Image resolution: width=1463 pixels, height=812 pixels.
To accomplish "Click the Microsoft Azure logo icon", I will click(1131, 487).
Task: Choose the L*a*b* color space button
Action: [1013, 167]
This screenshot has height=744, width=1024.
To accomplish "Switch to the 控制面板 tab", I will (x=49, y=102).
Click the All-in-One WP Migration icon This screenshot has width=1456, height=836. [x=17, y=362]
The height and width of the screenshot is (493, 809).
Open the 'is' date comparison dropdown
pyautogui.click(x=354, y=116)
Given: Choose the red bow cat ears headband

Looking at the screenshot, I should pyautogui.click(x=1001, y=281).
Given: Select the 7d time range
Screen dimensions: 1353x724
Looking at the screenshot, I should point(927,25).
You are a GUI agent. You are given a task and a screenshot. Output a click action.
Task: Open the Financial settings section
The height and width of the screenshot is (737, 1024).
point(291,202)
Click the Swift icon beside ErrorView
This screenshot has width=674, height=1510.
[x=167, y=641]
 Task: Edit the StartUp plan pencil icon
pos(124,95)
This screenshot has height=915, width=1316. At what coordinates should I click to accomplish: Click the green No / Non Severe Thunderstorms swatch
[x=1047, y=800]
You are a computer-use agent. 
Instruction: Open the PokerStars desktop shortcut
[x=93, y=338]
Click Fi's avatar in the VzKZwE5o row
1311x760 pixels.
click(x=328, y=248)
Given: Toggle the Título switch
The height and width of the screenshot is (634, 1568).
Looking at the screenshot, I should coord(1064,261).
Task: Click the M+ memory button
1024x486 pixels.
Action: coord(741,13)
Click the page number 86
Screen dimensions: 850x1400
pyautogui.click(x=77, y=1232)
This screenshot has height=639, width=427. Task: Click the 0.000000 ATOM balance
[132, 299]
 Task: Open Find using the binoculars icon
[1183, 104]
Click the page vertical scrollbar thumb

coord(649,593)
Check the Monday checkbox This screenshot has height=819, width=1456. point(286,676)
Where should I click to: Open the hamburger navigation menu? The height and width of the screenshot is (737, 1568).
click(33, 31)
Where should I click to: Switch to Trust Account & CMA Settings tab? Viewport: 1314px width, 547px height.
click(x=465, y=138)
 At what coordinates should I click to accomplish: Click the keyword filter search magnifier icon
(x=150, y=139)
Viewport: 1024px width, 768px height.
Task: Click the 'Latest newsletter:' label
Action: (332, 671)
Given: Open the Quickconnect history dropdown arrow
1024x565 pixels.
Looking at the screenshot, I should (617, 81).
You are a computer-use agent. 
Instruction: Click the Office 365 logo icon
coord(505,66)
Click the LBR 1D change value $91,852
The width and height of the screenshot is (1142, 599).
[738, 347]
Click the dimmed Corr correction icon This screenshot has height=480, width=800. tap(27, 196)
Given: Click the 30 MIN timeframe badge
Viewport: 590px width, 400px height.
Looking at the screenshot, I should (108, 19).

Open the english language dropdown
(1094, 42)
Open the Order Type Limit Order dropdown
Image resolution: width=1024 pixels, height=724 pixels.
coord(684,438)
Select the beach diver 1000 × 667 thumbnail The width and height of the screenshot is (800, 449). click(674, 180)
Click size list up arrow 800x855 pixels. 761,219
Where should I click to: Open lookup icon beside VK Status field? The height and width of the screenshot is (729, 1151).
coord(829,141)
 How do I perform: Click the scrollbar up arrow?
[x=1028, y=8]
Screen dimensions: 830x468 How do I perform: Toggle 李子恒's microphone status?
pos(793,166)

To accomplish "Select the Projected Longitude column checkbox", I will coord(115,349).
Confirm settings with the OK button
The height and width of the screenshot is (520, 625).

■ Exercise: Check each line of the listing above, and copy it if it contains the word "Select".

■ Response to the task:
Given: Select the 7d time range
Select the beach diver 1000 × 667 thumbnail The width and height of the screenshot is (800, 449). click(674, 180)
To accomplish "Select the Projected Longitude column checkbox", I will coord(115,349).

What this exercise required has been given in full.